*** PROVIDED DATA Section Begins ***
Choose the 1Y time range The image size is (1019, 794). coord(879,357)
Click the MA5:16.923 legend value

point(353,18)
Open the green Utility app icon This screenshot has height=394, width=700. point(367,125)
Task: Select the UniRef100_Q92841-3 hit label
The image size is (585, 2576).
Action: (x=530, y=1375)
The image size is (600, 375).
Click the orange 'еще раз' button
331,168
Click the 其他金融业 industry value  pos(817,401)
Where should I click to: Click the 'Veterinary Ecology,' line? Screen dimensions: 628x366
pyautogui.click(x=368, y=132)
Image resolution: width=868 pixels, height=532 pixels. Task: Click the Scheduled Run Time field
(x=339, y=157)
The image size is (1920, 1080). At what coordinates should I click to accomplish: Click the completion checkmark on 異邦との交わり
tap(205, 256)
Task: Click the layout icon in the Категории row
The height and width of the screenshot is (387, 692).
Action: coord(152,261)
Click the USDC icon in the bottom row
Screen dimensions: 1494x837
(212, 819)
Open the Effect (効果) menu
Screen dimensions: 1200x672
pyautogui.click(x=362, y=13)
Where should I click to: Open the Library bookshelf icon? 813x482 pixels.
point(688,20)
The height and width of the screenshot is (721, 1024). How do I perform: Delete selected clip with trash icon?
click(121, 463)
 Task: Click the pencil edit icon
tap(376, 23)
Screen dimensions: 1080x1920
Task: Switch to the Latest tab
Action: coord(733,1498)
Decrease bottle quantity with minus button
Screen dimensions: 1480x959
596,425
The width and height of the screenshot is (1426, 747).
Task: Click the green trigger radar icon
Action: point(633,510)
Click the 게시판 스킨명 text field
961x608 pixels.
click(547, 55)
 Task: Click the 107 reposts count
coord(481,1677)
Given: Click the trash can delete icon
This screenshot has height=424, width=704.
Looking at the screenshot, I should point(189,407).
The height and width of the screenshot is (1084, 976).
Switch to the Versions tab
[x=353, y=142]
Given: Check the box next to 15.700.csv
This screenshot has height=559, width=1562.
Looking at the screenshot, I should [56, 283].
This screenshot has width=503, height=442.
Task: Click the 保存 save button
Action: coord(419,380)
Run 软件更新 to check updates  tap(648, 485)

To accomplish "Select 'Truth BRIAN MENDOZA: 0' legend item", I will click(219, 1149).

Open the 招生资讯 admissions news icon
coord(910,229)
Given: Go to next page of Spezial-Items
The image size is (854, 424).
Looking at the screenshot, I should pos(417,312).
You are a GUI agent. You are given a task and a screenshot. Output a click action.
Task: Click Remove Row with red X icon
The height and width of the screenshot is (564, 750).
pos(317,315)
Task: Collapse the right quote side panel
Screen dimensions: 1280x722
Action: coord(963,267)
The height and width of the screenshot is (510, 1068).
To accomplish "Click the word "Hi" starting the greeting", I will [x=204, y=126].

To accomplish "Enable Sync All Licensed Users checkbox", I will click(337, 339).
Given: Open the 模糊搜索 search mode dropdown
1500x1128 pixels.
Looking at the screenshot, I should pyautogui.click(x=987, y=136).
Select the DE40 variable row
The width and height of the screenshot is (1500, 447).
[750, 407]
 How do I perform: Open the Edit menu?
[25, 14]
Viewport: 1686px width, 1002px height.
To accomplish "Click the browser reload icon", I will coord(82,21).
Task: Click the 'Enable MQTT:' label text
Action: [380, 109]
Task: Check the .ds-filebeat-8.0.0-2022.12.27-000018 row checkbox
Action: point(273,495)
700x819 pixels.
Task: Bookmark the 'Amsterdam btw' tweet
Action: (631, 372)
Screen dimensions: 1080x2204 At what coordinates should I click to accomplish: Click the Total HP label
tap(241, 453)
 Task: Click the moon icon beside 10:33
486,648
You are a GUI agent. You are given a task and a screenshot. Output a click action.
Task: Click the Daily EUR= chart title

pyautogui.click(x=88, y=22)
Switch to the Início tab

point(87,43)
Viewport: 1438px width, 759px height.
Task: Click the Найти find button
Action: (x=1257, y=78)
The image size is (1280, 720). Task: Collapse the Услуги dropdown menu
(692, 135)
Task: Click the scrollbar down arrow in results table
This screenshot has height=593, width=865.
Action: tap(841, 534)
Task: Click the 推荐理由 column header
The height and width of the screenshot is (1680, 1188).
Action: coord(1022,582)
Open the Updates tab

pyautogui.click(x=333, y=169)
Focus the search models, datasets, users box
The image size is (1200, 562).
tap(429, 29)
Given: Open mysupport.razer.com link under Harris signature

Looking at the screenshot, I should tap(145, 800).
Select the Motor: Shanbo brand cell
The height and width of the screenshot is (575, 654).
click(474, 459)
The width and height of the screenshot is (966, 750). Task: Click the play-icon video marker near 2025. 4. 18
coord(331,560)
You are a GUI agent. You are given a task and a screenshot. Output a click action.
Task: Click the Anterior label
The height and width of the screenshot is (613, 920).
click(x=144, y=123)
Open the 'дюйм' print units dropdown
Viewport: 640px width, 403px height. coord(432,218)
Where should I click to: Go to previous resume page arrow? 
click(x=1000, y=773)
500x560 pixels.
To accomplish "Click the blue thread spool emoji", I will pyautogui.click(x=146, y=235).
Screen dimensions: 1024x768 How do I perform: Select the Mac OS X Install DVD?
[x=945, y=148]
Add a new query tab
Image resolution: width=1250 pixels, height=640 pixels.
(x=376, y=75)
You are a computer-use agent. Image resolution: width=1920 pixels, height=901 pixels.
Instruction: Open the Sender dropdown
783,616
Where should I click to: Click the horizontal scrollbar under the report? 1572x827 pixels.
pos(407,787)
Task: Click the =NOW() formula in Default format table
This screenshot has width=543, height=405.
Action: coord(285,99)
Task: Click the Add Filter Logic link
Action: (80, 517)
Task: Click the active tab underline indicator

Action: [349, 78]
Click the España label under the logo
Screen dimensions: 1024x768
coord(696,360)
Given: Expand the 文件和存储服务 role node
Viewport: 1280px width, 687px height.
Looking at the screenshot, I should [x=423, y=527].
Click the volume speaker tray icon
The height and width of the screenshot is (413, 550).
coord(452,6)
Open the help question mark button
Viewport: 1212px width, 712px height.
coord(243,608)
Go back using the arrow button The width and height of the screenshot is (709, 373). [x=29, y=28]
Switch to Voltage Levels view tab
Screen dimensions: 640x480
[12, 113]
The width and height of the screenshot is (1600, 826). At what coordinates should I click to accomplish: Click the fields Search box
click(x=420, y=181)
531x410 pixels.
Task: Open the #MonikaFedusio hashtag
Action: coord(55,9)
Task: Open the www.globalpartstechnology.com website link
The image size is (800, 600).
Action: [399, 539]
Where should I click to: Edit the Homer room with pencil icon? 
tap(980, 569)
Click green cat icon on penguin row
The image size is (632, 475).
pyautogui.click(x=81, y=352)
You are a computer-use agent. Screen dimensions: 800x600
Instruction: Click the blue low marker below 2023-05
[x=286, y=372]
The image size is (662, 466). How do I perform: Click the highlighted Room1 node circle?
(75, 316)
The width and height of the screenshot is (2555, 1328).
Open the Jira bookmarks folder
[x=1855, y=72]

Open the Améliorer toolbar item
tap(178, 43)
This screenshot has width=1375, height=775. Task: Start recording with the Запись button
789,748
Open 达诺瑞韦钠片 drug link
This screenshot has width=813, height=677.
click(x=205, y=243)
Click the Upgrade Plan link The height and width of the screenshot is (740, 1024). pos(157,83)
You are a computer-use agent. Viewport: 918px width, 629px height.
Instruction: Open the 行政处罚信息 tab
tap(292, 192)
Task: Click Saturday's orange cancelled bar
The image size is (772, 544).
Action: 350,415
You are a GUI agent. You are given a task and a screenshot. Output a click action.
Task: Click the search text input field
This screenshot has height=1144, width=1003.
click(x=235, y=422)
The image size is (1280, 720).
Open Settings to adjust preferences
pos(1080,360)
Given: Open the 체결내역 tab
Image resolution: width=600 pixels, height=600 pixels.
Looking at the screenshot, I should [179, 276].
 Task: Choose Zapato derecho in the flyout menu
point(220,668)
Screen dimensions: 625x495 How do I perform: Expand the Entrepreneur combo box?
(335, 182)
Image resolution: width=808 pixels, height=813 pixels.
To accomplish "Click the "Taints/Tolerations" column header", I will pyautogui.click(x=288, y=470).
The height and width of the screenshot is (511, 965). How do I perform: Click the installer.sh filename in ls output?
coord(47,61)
*** PROVIDED DATA Section Ends ***
- **DIRECTIONS**
The lines above from the one containing "The image size is (662, 466)." through the one containing "Task: Click Saturday's orange cancelled bar" are to be set down exactly, and no others.

- **EXERCISE SOLUTION**
The image size is (662, 466). How do I perform: Click the highlighted Room1 node circle?
(75, 316)
The width and height of the screenshot is (2555, 1328).
Open the Jira bookmarks folder
[x=1855, y=72]

Open the Améliorer toolbar item
tap(178, 43)
This screenshot has width=1375, height=775. Task: Start recording with the Запись button
789,748
Open 达诺瑞韦钠片 drug link
This screenshot has width=813, height=677.
click(x=205, y=243)
Click the Upgrade Plan link The height and width of the screenshot is (740, 1024). pos(157,83)
You are a computer-use agent. Viewport: 918px width, 629px height.
Instruction: Open the 行政处罚信息 tab
tap(292, 192)
Task: Click Saturday's orange cancelled bar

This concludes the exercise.